按位乘法和除法不适用于大数

Question

I'm trying to get this problem to work where I have to multiply 3/8 in bit and then round towards zero.

So far I have this

((((x<<1)+x)>>3)+((x>>31)&1));

The idea behind it is that the first part takes x and shifts it left 1 and adds x to get the multiplied by 3 effect and then shifts right 3 to get the divide by 8 part. Then I would add 1 if it is negative by testing to see if the sign bit is 1 (1&1 = 1) or 0 (0&1 = 0). My code won't work though, the tests are off.

Any ideas what I am doing wrong?

Answer 1

The left shifts that you use in effect shifts the individual bits as an unsigned integer so that you could wind up losing the sign bit. That is not what it sounds like you want. Try the multiplication to see what you should be getting against the bit shift to see what you are getting.

x *= 3.0/8.0;

Note the manual entry below showing that if the signed bit is affected the result is undefined

Left shift

The left-shift operator causes the bits in shift-expression to be shifted to the left by the number of positions specified by additive-expression. The bit positions that have been vacated by the shift operation are zero-filled. A left shift is a logical shift (the bits that are shifted off the end are discarded, including the sign bit).
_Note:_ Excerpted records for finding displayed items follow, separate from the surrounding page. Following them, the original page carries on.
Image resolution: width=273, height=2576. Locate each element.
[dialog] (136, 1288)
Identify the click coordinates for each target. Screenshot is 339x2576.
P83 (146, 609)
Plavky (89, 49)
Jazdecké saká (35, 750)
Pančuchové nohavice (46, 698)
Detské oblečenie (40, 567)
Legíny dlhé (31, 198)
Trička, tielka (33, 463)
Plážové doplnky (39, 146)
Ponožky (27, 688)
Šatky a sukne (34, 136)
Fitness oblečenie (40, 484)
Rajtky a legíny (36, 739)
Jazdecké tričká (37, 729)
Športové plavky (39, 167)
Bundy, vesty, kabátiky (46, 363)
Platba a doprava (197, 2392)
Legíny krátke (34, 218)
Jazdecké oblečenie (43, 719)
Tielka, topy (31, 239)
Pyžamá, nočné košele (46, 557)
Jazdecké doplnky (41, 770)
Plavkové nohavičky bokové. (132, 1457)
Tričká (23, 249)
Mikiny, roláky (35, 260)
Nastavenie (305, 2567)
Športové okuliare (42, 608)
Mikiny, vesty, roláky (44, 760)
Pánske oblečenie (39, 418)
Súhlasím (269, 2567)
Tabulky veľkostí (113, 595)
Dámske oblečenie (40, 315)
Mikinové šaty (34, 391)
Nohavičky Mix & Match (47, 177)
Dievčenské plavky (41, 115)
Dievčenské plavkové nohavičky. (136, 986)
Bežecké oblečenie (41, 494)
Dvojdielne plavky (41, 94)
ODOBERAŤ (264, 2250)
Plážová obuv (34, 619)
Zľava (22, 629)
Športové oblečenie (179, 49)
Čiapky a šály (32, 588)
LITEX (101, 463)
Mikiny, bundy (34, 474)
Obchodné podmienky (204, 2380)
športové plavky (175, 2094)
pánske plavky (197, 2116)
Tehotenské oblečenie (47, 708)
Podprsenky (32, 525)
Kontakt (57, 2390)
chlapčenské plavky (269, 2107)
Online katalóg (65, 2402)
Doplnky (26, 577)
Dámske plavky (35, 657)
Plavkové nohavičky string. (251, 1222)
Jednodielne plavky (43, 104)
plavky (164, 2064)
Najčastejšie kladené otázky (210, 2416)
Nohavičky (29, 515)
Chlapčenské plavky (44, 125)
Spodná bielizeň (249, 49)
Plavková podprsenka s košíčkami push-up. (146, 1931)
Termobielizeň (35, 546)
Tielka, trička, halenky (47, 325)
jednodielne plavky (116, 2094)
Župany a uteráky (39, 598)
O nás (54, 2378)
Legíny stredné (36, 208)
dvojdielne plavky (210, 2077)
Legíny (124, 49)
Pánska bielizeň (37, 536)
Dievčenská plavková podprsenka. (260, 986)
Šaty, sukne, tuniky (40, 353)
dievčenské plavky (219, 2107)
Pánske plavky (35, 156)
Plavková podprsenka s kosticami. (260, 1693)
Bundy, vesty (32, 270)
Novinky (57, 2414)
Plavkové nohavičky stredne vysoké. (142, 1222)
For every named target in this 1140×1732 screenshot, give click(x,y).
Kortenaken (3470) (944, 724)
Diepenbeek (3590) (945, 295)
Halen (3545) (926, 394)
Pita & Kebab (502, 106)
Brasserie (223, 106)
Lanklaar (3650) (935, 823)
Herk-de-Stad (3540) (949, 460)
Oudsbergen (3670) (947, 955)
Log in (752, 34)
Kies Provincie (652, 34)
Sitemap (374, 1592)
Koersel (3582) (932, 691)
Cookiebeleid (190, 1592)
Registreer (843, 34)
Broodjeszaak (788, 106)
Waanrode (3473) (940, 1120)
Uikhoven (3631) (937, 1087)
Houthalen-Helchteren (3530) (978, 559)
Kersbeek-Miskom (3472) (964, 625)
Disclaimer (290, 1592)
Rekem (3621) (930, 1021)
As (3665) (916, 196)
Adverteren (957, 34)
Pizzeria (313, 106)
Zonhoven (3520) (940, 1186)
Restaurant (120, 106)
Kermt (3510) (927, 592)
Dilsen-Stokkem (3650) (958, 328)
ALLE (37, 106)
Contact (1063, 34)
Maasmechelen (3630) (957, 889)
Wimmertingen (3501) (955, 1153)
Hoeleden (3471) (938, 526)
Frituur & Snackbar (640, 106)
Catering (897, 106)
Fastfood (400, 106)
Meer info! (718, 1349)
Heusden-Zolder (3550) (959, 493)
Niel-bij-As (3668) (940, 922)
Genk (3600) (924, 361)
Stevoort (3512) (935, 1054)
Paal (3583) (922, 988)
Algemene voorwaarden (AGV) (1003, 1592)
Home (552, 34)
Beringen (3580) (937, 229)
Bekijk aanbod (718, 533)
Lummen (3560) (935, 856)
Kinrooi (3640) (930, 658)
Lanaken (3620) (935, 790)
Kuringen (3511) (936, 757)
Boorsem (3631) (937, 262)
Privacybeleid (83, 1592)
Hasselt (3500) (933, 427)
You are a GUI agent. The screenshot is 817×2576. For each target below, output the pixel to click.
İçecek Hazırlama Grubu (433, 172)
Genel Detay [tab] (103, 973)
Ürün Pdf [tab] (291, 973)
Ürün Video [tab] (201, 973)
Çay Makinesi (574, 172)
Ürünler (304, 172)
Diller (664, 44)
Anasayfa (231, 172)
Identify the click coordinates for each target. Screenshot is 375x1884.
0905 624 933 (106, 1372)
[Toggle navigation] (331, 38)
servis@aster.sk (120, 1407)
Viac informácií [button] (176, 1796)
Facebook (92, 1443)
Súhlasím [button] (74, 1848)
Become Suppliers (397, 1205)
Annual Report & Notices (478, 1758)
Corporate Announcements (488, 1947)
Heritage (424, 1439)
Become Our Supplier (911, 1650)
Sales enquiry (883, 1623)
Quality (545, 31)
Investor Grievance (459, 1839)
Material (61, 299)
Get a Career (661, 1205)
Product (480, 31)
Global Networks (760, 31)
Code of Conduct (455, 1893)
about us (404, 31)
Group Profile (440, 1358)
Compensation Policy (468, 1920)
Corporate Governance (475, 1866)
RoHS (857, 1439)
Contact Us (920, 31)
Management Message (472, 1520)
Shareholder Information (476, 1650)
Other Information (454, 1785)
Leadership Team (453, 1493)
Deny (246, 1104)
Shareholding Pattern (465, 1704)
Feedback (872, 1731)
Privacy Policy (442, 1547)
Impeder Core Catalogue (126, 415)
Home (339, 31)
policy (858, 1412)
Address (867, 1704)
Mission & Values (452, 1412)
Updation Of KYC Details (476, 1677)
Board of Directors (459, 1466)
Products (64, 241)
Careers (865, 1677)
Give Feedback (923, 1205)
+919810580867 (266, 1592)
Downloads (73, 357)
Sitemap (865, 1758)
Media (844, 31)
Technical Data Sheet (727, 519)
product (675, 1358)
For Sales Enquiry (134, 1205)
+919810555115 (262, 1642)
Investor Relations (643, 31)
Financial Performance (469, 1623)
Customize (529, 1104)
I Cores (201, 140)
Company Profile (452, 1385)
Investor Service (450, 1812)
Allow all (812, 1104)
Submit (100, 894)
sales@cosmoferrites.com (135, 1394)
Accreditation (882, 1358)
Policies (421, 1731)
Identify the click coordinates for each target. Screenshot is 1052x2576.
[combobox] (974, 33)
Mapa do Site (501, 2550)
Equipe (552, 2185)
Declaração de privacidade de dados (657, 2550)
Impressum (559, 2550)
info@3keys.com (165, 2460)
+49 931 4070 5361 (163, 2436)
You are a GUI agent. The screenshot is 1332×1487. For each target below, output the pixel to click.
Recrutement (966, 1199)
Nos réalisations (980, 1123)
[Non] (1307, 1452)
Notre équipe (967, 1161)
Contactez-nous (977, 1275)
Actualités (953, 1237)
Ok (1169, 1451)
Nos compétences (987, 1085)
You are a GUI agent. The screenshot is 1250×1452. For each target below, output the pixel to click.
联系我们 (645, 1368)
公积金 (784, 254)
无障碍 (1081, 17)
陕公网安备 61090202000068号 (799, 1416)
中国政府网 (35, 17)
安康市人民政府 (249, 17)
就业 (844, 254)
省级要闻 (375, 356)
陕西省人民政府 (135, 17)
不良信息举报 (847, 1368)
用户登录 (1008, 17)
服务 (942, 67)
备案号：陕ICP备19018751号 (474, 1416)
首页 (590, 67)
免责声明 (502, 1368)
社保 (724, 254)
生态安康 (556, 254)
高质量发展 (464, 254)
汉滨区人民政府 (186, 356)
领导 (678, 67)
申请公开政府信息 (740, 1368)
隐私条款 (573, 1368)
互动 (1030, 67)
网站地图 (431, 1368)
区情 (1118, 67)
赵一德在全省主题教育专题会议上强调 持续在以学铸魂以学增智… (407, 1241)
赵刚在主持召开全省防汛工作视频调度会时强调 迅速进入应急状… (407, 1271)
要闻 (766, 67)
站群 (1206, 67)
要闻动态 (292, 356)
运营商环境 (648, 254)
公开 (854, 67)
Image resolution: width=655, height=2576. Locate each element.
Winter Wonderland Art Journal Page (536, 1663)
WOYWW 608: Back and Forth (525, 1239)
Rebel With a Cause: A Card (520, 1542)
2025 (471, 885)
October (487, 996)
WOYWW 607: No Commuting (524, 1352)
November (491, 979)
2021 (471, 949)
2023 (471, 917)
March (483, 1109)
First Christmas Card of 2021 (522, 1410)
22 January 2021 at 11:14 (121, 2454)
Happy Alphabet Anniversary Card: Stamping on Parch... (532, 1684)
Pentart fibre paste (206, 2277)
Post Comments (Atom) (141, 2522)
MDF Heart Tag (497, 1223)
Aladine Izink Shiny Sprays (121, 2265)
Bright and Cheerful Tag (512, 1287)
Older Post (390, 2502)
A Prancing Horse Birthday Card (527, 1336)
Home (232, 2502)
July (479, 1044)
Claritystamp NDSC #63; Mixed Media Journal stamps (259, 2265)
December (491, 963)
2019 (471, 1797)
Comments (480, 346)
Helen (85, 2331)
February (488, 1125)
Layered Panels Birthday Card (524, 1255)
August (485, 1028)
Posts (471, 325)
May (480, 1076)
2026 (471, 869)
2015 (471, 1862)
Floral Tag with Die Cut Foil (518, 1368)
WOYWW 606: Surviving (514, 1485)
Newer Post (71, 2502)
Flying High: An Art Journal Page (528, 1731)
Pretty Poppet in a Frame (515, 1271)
For more information about the kinds of bitwise shifts, see Bitwise shifts.

The following example shows left-shift operations using unsigned numbers. The example shows what is happening to the bits by representing the value as a bitset. For more information, see bitset Class.

If you left-shift a signed number so that the sign bit is affected, the result is undefined . The following example shows what happens in Visual C++ when a 1 bit is left-shifted into the sign bit position.

#include <iostream>
#include <bitset>
using namespace std;

int main() {
  short short1 = 16384;    
  bitset<16> bitset1{short2};
  cout << bitset1 << endl;  // 0100000000000000 

  short short3 = short1 << 1;
  bitset<16> bitset3{short3};  // 16384 left-shifted by 1 = -32768
  cout << bitset3 << endl;  // 100000000000000

  short short4 = short1 << 14;
  bitset<16> bitset4{short4};  // 4 left-shifted by 14 = 0
  cout << bitset4 << endl;  // 000000000000000  
}

Answer 2

You are overflowing your format by testing with the most negative number and then trying to multiply it to a larger (ie, even more negative) number.

There are various ways to fix this.

1. Use something larger like int64.
2. Use a second value to hold the overflow.
3. Split the value in half and then compute it as a polynomial.

For the one test case, you could divide first and then multiply, and it would "work", but it would fail for all the cases where you then lose bits off the right side.